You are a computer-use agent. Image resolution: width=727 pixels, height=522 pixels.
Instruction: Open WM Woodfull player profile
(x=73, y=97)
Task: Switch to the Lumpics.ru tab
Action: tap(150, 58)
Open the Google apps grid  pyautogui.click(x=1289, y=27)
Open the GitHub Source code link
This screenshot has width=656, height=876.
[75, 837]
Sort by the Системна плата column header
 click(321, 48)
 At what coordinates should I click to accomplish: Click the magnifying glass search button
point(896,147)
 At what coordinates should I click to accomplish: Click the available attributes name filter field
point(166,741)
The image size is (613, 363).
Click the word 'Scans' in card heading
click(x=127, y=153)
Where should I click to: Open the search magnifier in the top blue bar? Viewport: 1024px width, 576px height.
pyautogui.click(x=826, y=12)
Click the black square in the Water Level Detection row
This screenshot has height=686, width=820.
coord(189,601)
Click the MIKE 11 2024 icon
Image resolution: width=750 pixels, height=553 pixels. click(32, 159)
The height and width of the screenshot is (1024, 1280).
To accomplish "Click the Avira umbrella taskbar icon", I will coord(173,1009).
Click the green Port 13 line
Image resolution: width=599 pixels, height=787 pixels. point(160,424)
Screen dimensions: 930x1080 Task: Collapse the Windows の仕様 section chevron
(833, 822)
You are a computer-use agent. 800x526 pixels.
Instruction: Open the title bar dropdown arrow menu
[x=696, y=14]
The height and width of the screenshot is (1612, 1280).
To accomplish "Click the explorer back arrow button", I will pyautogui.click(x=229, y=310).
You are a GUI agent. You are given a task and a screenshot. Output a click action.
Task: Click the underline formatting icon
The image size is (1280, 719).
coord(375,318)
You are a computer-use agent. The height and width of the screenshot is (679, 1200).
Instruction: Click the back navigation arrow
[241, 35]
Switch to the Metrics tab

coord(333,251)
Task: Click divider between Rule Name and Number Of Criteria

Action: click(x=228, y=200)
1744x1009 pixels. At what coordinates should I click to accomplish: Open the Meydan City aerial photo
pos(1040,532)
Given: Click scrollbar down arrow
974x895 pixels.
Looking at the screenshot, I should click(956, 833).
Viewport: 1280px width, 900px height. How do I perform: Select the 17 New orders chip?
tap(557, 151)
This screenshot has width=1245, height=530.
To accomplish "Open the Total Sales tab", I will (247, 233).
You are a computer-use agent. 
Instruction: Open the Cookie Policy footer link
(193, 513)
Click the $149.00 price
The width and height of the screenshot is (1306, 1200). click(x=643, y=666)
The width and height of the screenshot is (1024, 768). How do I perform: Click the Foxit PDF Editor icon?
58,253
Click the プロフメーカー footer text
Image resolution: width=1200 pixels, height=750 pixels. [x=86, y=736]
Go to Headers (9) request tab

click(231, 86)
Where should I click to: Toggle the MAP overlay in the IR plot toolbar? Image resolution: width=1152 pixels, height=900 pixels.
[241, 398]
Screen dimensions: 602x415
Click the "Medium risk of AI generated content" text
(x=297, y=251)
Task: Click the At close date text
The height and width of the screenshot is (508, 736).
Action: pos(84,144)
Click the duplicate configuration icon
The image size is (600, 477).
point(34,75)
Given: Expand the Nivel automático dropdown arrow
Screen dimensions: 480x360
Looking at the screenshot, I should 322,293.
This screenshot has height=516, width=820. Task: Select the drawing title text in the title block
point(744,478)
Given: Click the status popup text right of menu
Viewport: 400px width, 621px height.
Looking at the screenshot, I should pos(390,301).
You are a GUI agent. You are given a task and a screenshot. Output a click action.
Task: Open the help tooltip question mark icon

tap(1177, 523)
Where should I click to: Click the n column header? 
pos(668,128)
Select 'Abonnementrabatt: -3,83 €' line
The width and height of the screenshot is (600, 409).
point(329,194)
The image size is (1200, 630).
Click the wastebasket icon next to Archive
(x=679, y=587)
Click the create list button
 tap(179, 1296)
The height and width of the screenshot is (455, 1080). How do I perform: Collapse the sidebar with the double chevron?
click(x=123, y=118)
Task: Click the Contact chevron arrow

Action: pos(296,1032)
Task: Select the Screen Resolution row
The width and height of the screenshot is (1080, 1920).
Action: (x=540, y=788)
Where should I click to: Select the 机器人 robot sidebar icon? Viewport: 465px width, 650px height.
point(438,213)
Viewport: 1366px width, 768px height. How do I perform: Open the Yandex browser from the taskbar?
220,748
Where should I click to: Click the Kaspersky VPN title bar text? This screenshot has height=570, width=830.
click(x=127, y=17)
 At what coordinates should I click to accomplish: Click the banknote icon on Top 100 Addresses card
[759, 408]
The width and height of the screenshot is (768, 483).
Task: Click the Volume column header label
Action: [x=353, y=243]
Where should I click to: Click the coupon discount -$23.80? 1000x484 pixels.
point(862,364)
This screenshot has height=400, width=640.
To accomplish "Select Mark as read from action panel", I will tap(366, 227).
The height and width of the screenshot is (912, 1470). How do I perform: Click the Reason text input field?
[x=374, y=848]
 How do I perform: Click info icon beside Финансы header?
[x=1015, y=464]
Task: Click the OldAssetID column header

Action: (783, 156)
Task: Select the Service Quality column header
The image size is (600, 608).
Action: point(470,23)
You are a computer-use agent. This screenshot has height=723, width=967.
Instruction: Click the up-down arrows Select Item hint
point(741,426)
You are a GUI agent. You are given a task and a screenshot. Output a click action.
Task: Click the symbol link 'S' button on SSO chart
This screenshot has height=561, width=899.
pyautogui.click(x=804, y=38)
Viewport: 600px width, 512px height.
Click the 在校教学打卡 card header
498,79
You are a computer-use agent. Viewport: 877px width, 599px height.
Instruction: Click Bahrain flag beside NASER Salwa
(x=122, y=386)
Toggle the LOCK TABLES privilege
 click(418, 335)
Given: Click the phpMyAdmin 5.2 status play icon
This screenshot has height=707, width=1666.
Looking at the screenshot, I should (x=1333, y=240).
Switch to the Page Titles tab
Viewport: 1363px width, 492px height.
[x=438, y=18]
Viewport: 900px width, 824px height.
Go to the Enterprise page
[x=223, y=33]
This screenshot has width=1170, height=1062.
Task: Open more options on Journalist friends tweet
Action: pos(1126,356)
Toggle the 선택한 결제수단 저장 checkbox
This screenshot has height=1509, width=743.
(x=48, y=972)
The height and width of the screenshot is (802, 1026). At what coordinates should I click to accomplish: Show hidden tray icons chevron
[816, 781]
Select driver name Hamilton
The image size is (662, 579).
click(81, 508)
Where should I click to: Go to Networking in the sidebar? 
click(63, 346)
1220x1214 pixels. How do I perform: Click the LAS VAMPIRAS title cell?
****
§ **WORK TO BE COMPLETED**: Among the lines above, find those containing the word "will" and copy each.

§ **EXERCISE OUTPUT**:
To accomplish "Click the Avira umbrella taskbar icon", I will coord(173,1009).
To accomplish "Click the explorer back arrow button", I will pyautogui.click(x=229, y=310).
To accomplish "Open the Total Sales tab", I will (247, 233).
To accomplish "Select Mark as read from action panel", I will tap(366, 227).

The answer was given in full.